Por la tarde nos llevan a un entierro musulmán en un pequeño pueblecito. Allí conocemos a los grandes del pueblo, personas “viejas”, porque aquí decir viejo a alguien es como decirle un halago, las cuales representan a las familias más importantes del pueblo.
Estos “grandes” dan su consentimiento para que se pueda enterrar el cuerpo en el lugar indicado. Cuando llegamos, les saludamos a todos, y tenemos la sensación de que estamos en medio de algo grande. Son hombres que hablan lenguas que desconocemos, viejos jefes de un poblado, los más sabios en los que confían la justicia y gran parte de las decisiones…Tras una conversación en árabe de los más viejos pellejos – y sabios resabios – con el cabeza de familia del fallecido, se procede al enterramiento.
Es un momento único, la gente hace fotos, va cantando siguiendo al féretro... Cuando llegan al lugar donde van a enterrar el cuerpo, las mujeres se quedan atrás, porque según su religión y tradición, son impuras y podrían contaminar el cuerpo. Para ellos el cuerpo no puede tocar la tierra así que hacen tropecientos malabarismos hasta conseguir enterrar el cuerpo en el hoyo profundo que deben haber cavado la noche anterior, o un montón de días antes porque es enorme. Es complicado ver cómo lo viven, cuando para nosotros es un momento muy triste, donde lloramos y donde con pocas palabras basta para expresar tus sentimientos. Pero para ellos el cantar, hablar unos con otros, comentar la situación, hacer fotos y demás...es la forma de mostrar respeto, guardar su luto.

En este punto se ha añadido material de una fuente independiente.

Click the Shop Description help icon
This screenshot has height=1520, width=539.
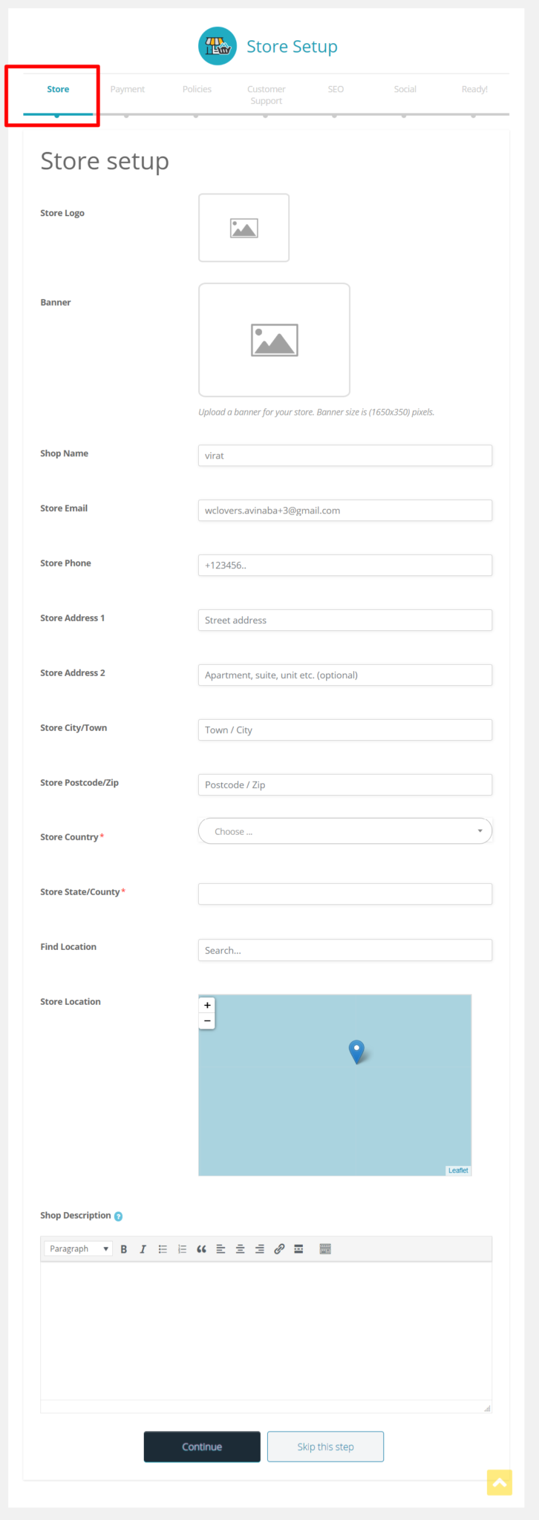point(119,1216)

Que estuvieran tres blancos en ese entierro, era todo un honor, algo más a lo que sacar fotos y algo de lo que poder hablar durante unos cuantos días. Si lo pensamos fríamente, los únicos blancos que ellos han visto en su vida, han sido los que salen en la tele y estar cerca de nosotros, aunque a veces nos resulte raro, es para ellos casi un privilegio.

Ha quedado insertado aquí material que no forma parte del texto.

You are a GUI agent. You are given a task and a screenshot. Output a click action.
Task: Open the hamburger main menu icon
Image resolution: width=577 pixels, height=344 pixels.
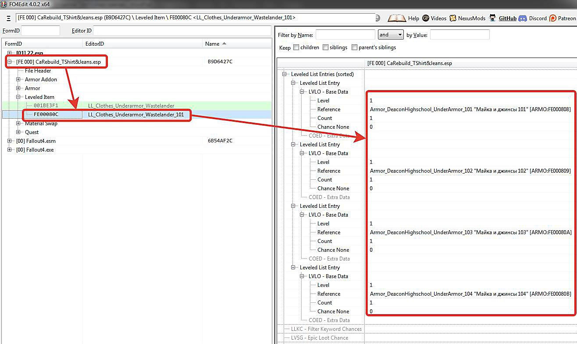click(8, 18)
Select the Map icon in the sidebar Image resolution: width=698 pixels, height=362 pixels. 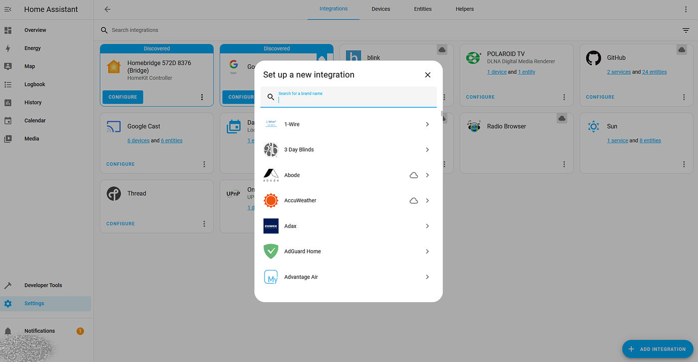click(x=8, y=66)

Al terminar el entierro, Habib nos lleva a conocer a su familia. Un viejo sentado en una silla de madera, nos bendice en su lengua, compartiendo un momento con nosotros y orgulloso de que estemos allí. Nos regalan cacahuetes, un gesto sencillo, pero mientras los estamos cogiendo para guardarlos en una bolsa, siento que África nos está haciendo un regalo que no es tan solo aquello que guardamos. Esta tierra roja que ahora mancha nuestras manos nos abraza, sus gentes son nuestros hermanos, y formamos parte de ella. Quizá como invitadas, pero se nos acoge.
Después nos acercamos a una fuente de agua sagrada donde crece un árbol, un símbolo que une la tierra con el cielo. Este representa la familia, y aquí puedes pedir deseos, formular peticiones, rezar tus oraciones.
Cruzamos un campo de patatas, emocionados, sin acertar a comprender aún la trascendencia del momento. Poco más allá, Habib se para, y sin mediar palabra, se descalza y se arrodilla ante el árbol. El silencio se hace sepulcral, y en medio de aquel huerto, algo cambia en nosotros. Después todos le seguimos y nos quedamos con los pies sobre la tierra, nos arrodillamos cada uno con sus sentimientos, con sus pensamientos y con sus propias sensaciones.
La manera en que este hombre nos acercó a su forma de vivir, de esa forma tan sencilla que no esperábamos, nos dejó congelados. Algo pequeño, un lugar en medio del campo, un árbol como los demás, puede convertirse en un lugar sagrado. Y su pequeñez no lo hace menos sagrado que la Basílica de San Pietro. Una persona callada, desconocida y tan distinta a ti, puede ser tu hermano o tu maestro mostrándote la grandeza escondida en algo pequeño.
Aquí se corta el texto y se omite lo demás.